* **WHAT YOU WILL DO**: Everything in the data should be repeated exactly, save for the images.

* **DATA EXCERPTS**:
····················
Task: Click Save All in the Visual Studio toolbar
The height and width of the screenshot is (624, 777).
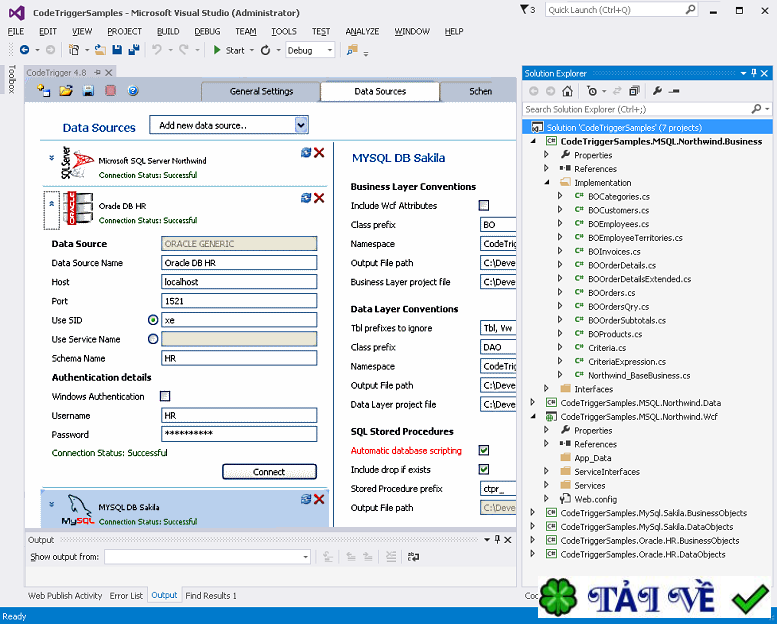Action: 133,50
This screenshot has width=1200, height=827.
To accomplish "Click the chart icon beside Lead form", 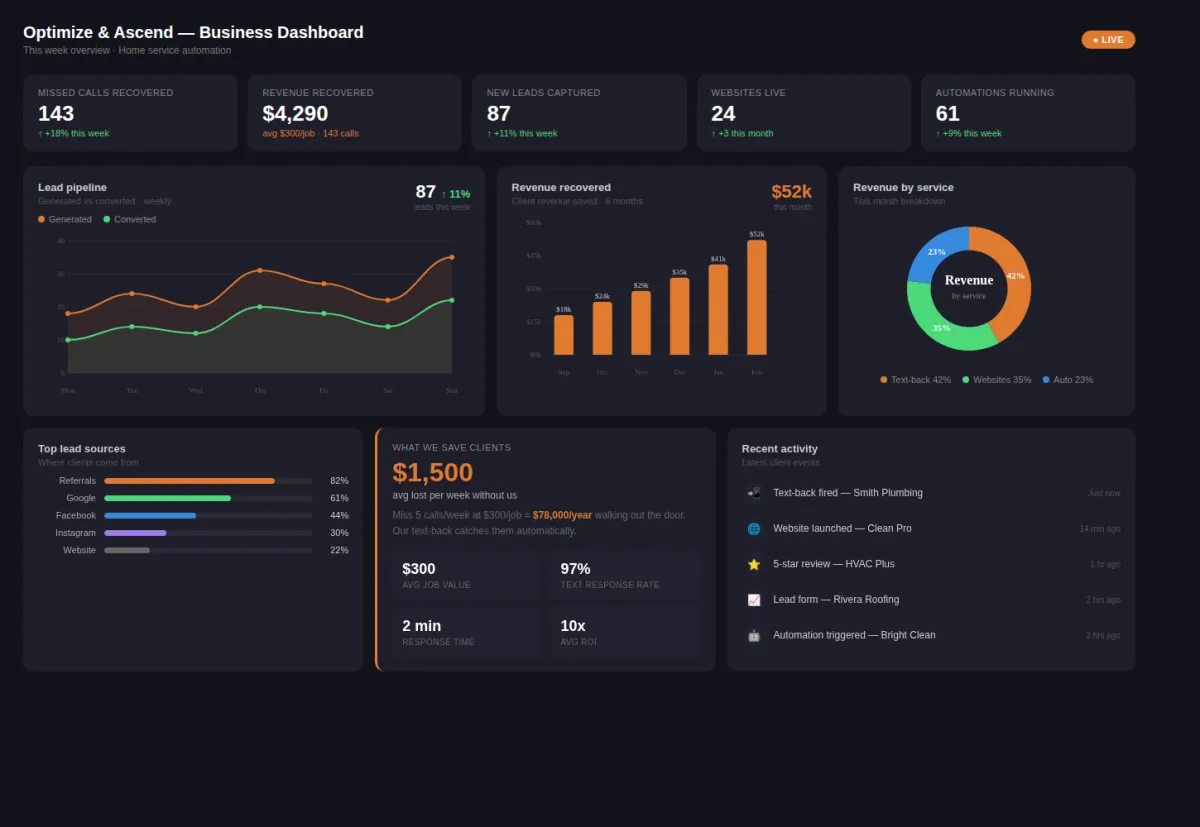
····················
* **SOLUTION**:
Task: Click Save All in the Visual Studio toolbar
The height and width of the screenshot is (624, 777).
Action: 133,50
This screenshot has width=1200, height=827.
To accomplish "Click the chart icon beside Lead form", 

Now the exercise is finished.